WHAT TO PRODUCE:
Give back the line containing "2011年12月 (249, 1559)" along with every line after it, exactly, until the entries end.

(Pixel coordinate grounding data)
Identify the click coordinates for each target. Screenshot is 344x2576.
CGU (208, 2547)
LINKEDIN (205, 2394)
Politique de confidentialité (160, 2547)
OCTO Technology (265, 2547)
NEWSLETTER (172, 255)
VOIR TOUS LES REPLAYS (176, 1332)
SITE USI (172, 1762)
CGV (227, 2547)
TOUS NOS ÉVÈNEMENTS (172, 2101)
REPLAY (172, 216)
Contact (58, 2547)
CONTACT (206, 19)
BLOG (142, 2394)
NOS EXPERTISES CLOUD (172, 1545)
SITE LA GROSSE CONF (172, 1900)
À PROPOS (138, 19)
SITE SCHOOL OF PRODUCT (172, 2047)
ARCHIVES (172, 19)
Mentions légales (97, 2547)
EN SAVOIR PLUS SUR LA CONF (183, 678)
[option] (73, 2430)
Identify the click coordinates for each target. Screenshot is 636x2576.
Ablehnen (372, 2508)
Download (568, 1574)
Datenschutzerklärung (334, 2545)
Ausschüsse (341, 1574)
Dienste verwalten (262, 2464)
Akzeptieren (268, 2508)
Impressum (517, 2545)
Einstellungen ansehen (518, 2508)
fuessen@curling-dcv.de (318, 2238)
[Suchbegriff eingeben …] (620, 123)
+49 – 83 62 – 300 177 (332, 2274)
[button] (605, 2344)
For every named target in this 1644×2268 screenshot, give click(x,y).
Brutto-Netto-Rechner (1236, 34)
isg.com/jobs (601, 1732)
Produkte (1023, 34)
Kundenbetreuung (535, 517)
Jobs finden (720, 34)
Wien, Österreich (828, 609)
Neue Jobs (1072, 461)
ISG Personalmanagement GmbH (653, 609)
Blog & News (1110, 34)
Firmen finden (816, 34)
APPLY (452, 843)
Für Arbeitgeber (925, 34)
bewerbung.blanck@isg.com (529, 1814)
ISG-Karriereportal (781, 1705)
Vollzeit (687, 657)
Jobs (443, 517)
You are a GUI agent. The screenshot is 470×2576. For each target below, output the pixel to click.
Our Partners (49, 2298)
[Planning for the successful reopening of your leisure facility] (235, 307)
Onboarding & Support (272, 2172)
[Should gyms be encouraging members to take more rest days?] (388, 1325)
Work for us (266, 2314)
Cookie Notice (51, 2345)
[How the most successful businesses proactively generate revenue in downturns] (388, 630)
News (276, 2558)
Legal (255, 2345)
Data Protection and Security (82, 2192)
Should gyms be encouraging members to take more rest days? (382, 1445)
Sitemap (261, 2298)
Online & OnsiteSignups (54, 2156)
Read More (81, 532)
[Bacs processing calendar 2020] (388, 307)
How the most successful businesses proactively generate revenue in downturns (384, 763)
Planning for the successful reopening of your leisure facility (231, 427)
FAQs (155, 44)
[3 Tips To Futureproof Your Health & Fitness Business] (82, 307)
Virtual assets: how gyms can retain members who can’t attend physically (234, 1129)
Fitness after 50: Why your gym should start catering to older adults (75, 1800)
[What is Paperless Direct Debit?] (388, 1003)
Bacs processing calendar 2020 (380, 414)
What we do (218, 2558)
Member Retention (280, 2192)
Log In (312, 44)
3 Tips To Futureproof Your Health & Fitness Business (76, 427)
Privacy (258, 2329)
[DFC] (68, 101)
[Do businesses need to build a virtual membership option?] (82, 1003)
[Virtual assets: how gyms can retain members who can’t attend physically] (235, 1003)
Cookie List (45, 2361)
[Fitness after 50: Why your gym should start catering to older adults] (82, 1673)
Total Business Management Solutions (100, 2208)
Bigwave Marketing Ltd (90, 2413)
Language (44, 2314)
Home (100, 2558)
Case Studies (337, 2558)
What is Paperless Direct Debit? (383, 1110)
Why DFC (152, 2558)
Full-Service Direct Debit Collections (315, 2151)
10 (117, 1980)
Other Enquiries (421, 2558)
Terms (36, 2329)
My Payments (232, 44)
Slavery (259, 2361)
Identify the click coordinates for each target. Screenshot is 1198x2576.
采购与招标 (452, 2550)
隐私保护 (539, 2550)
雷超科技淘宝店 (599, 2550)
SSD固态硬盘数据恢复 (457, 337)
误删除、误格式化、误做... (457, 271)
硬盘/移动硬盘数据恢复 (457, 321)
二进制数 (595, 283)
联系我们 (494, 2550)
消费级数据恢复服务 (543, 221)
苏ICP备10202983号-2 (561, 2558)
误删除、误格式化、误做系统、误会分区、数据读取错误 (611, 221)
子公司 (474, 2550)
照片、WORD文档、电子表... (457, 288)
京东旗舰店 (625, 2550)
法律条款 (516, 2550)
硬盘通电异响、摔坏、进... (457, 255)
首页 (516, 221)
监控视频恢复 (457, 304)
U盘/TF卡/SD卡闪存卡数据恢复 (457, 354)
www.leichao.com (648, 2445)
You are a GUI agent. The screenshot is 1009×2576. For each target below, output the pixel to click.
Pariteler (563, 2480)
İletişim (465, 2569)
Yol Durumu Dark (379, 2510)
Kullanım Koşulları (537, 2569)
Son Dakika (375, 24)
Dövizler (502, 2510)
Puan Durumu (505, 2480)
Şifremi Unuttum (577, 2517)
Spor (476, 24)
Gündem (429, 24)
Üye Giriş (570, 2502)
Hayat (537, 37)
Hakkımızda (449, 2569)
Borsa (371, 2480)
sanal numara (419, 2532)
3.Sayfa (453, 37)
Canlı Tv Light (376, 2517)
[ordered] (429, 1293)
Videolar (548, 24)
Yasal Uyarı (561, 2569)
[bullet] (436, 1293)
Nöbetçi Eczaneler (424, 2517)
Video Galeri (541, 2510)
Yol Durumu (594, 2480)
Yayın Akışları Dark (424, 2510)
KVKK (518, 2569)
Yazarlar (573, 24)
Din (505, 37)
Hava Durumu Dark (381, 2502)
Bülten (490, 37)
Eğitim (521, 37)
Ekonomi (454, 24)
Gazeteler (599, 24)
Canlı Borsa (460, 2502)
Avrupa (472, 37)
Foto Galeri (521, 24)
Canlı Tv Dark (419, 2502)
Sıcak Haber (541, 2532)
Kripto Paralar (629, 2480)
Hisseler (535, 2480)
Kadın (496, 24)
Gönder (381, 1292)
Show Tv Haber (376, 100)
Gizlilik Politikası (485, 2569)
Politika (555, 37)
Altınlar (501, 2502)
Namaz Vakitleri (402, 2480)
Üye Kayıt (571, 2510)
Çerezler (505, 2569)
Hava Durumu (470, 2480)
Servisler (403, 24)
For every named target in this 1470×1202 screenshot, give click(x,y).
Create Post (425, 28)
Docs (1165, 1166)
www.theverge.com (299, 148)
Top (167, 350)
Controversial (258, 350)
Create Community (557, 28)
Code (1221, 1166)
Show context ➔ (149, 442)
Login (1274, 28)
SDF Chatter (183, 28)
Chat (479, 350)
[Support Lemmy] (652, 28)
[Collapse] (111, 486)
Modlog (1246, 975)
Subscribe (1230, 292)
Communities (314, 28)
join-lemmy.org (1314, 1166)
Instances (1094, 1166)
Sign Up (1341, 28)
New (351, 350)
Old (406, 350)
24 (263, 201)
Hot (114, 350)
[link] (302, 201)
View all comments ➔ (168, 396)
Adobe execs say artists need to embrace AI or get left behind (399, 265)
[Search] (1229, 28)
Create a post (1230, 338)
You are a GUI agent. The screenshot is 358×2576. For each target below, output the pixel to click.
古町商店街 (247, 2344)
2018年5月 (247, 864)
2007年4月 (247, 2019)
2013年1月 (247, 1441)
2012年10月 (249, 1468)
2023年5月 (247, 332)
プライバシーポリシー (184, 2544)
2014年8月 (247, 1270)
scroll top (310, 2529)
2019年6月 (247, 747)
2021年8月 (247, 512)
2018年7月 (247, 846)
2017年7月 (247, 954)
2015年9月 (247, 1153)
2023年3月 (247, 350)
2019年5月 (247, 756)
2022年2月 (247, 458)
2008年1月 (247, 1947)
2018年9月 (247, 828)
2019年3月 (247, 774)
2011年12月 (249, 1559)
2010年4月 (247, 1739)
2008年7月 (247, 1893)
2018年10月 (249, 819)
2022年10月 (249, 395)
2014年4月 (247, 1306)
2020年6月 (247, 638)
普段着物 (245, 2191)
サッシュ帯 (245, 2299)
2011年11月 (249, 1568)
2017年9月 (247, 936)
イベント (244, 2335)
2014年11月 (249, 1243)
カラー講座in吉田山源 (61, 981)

RESPONSE BELOW:
2011年12月 (249, 1559)
2010年4月 (247, 1739)
2008年7月 (247, 1893)
2018年10月 (249, 819)
2022年10月 (249, 395)
2014年4月 (247, 1306)
2020年6月 (247, 638)
普段着物 (245, 2191)
サッシュ帯 (245, 2299)
2011年11月 (249, 1568)
2017年9月 (247, 936)
イベント (244, 2335)
2014年11月 (249, 1243)
カラー講座in吉田山源 (61, 981)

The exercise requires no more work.